Being Perfect

Today a respected leader interpreted for our congregation that we should stop comparing ourselves to each-other and trying to be perfect. My first thought was “wait. . . but Jesus said. . .”

Jesus said, “Be ye therefore perfect, even as your father which is in heaven is perfect” (Matt. 5:48, KJB). He gave those instructions after attempting to alter justice-based (love your friends & hate your enemies) social attitudes to something much more difficult: mercy. He wants us (everyone) to feel and show love to those who hate or hurt us. He knew we would not succeed immediately. Some of us will struggle with that kind of love our whole lives. Some of us will simply give in to a very human need for justice and retribution. And yet he reiterated this commandment's importance by urging us to be “perfect.”

I can think of three interpretations of that scripture, but none of them seems quite right. We can change our standards of “perfect” to fit whatever we are already; we can take the long view, that perfection is a post-life end-goal; or we can believe in the miracle that because Jesus asked, He will provide the means to miraculously and immediately perfect us. 

Taking the long view seems to be popular, simply because it necessarily takes pressure off of women who are attempting to perfect themselves immediately by a common social standard. I think today’s speaker means to contradict this. He understands that we are drawing our idea of perfection from our neighbors and friends, and finding it impossible and even devastating to compete on our own strength.

Jesus didn’t ask us to be perfect like our next-door neighbors: no, that would be too easy. He asks us to be perfect like Heavenly Father. PERFECT. KNOWS EVERYTHING; NEVER MAKES MISTAKES. YEAH, THAT GUY. *sigh*

So this is my theory, for what it’s worth as a person who takes impossible tasks very much to heart: All three slightly wrong interpretations of that scripture are also mostly right. But only when taken simultaneously.

We can’t individualize the standard of “perfect” to fit our current vices, but we can change our path to fit our current abilities. Every person has different spiritual gifts, and while we should strive to cultivate them all, we should start with what we already have and build on that, like the servants who were given money in that one parable. We can increase our “money,” but only if we use well what God gave us. Perfection does not spring ex nihilo, and we each bear our own seeds.

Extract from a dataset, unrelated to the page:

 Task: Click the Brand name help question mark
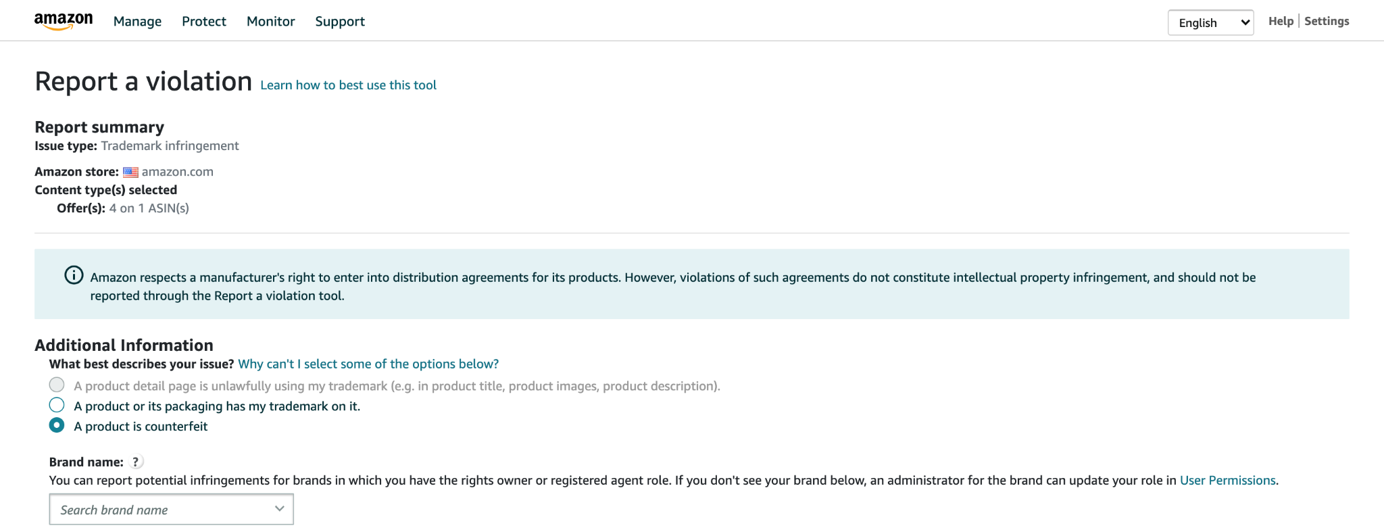click(136, 462)
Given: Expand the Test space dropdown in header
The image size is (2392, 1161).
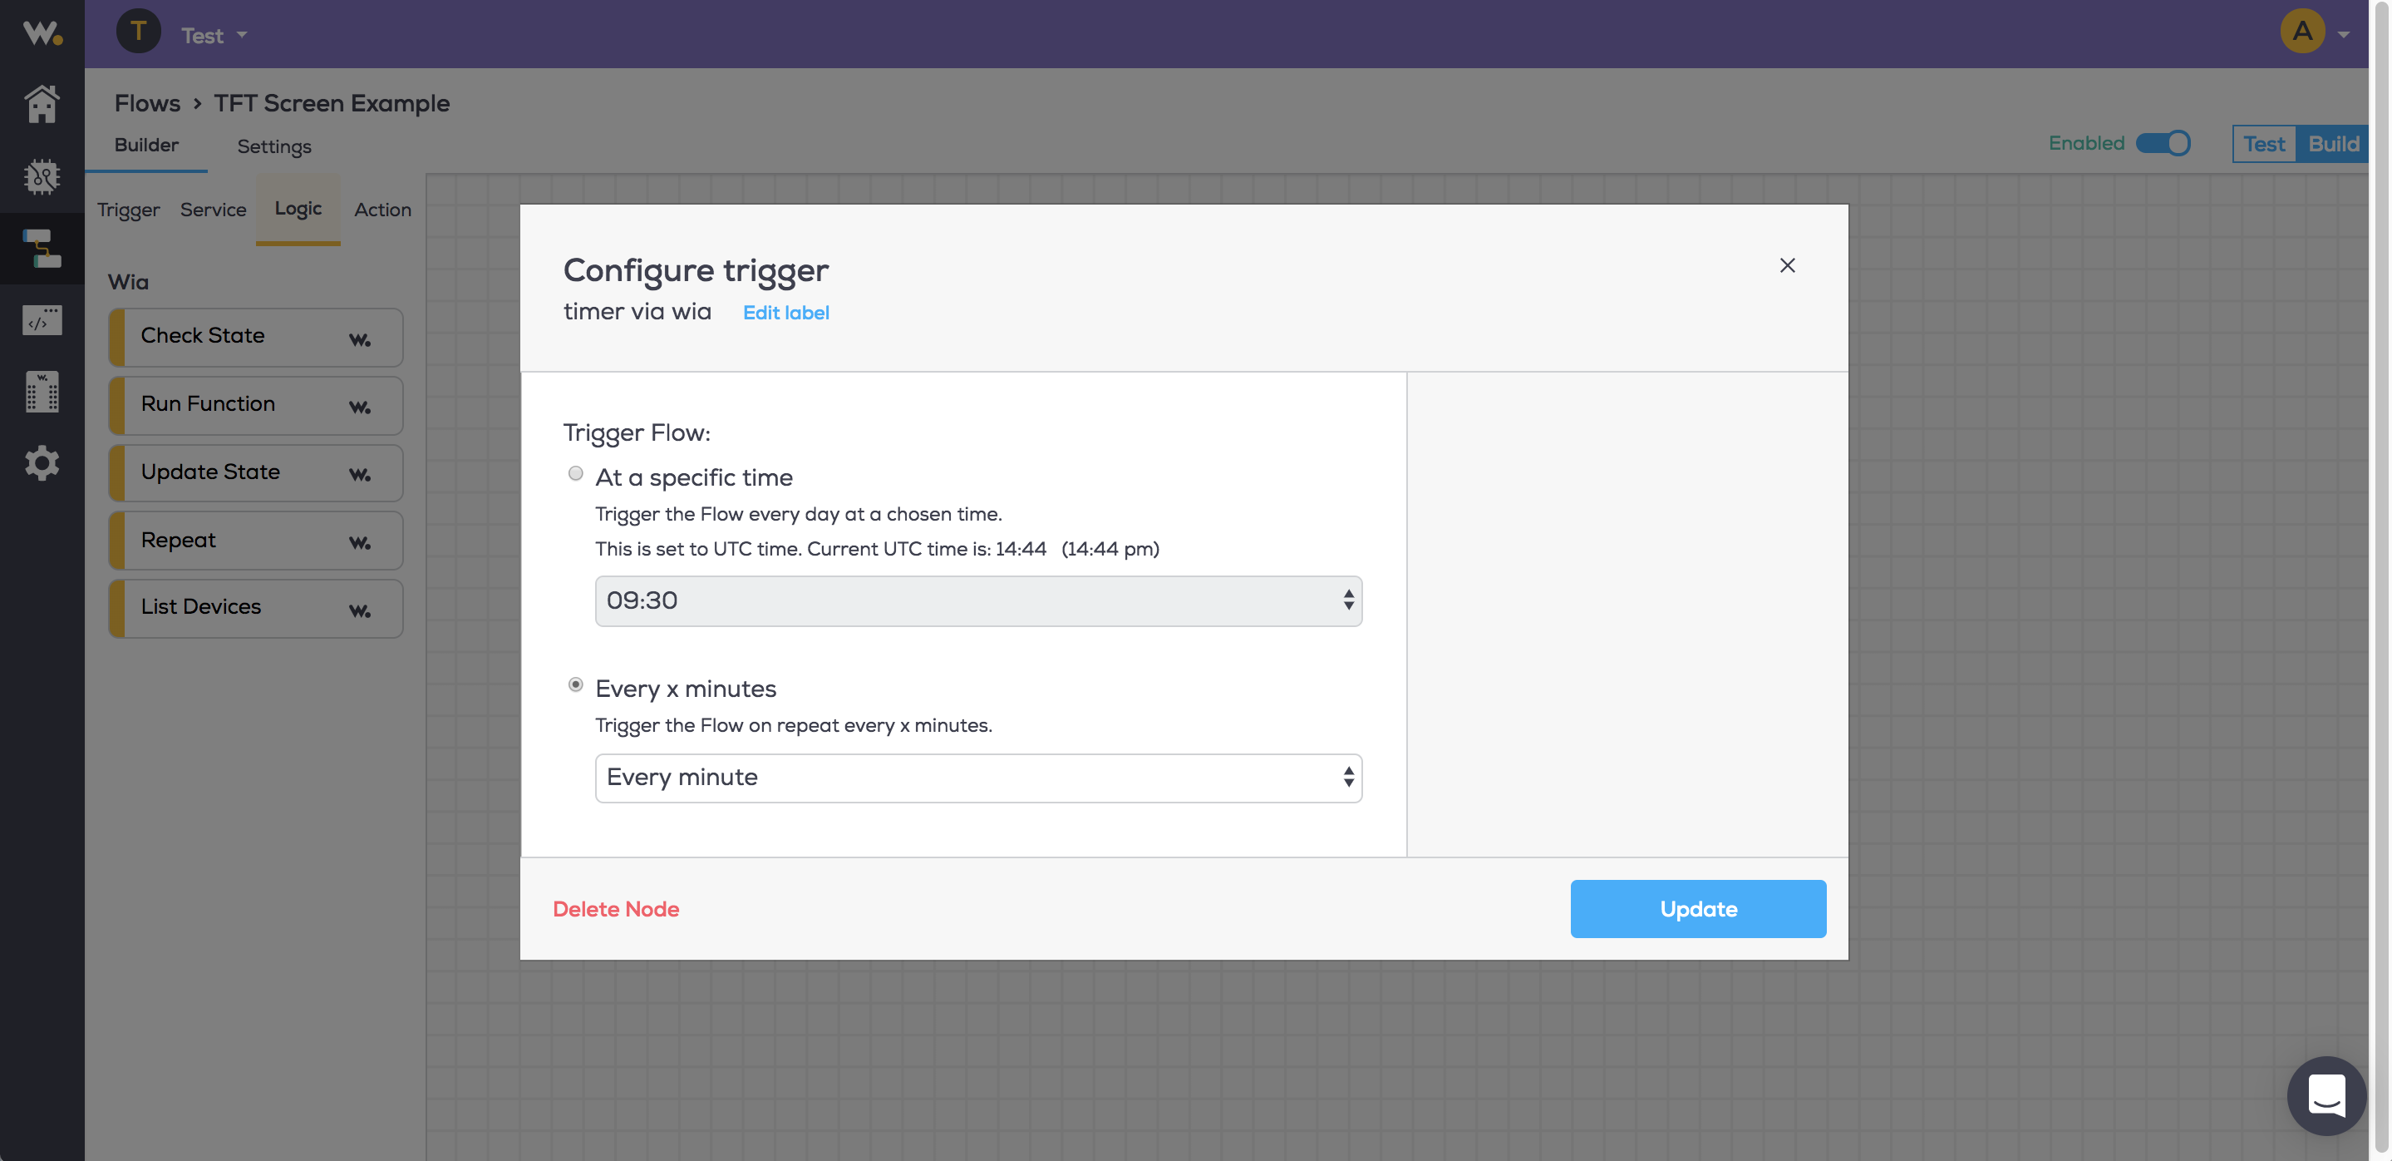Looking at the screenshot, I should 215,35.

A perfection which never makes mistakes is not possible in this life for anyone but Jesus, and anyone who thinks differently suffers from Pride (irony?) and probably some serious depression. We ALWAYS take the long view. As He asked us to be perfect, He knew we would fail. Lots of times. Accidentally and on purpose. He just knew that He was going to make imperfection correctable/failure impermanent.

What about the miracle of being perfect now? Well, we won’t be whole, and we won’t be glorified until well after the physical resurrection. Yes, we’re supposed to be physically perfect, too. *sigh* (Though I’m 96% sure physical perfection isn’t what we think it is, and I’m 98% sure that’s not what Jesus meant either in that immediate context). God established (and Jesus conformed to) rituals by which we accept the stipulations of Jesus’s atonement and become clean of sins, purified by the presence of God, and otherwise endowed with power to grow and succeed at resisting temptation. When we are baptized, given the Gift of the Holy Ghost, renew those covenants by Sacrament, etc., we are literally cleaned and purified of sin and error. We are perfected by grace, however temporarily in the short view.
I think a significant portion of Jesus’s commandment to be “perfect” included these very immediate ordinances, and their prerequisite repentance. In a sermon about offering mercy, He taught us to also accept grace.

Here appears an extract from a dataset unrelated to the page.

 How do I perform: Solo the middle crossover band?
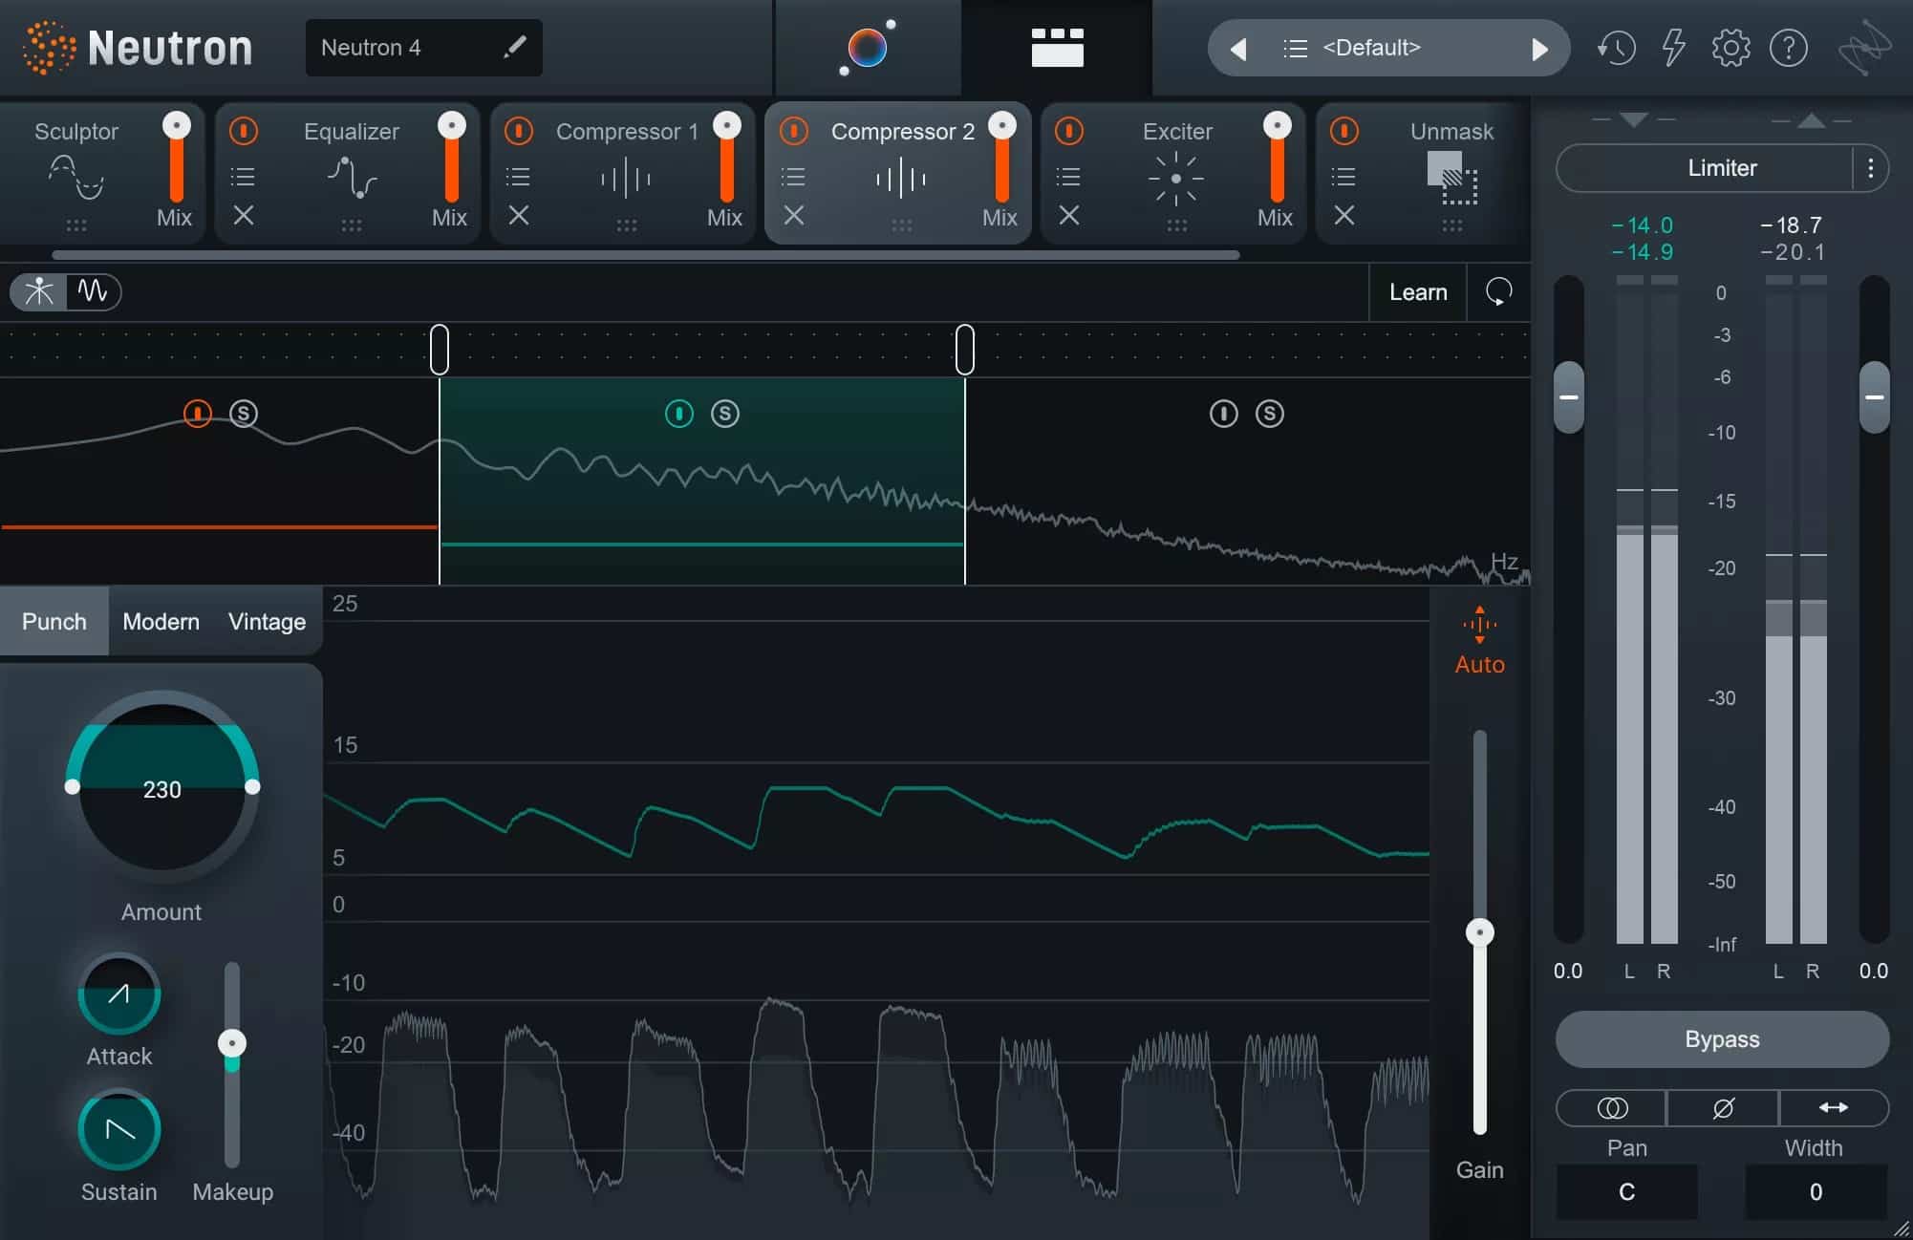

So when my Priesthood leader asks me to stop trying to be perfect, He’s not saying give up on glory. He’s not telling me to accept my sins as a permanent identity. He’s REALLY NOT saying that ordinances aren’t necessary. He’s responding to a vernacular understanding of perfection that is both impossible and currently undesirable. Trying to be perfect like somebody who isn’t God won't help anyone achieve real perfection. 

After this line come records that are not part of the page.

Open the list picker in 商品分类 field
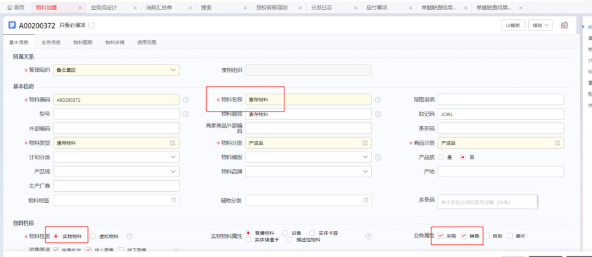tap(557, 143)
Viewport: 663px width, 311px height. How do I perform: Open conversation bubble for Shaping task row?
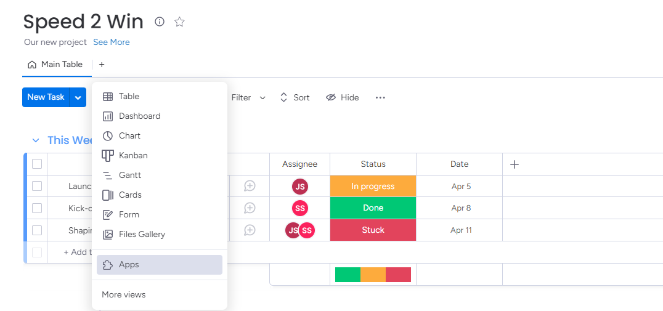[x=250, y=230]
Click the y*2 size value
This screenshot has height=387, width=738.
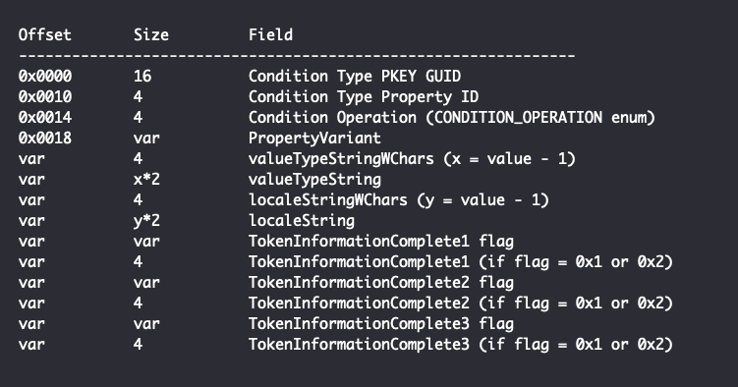point(146,221)
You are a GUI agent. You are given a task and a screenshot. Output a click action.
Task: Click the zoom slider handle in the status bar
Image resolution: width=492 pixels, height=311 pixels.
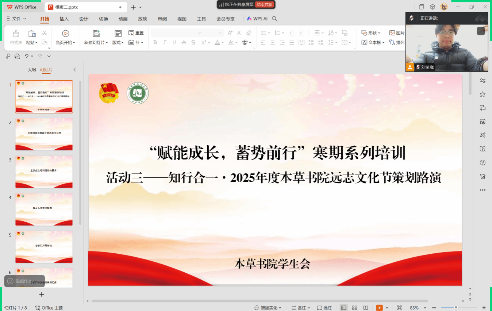click(x=456, y=308)
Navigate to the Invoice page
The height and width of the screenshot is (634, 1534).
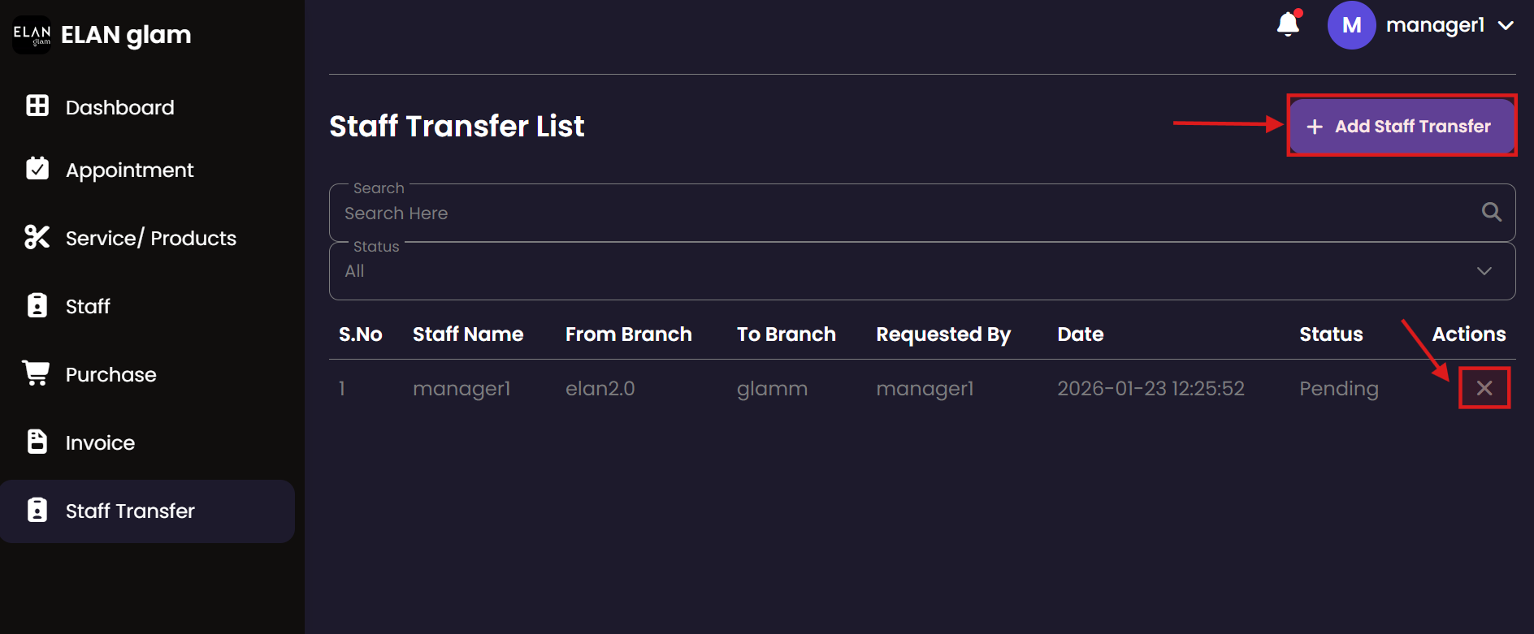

But working with people who have complementary strengths gets us closer.

As a perfectionist in my professional and personal life, this message is important to me. As a scholar, I can use all of these principles to survive my job and its bloody birthing process. If I fortify the strengths I already have before attempting to gain more strengths, understand that true success is never immediate nor immediately apparent, and regularly forgive myself for errors, setbacks, and *flying tampons, the morass of academia can be more gracefully forded, and I’ll learn how to recognize true colleagues, leaders, and kindred spirits who have been telling me this ^ all along.


*inside joke. Remind me to tell you, if you don’t already know it.

Comments

  1. Yes, I've heard about the being perfect in this world from LDS teachers. I'm a little weary of even thinking about it. Do I tell myself my teacher was flawed? Some people would worship at his feet if he would let them. I prefer, knowing myself and that it is not possible, to think that it means in the next life, but do your best now.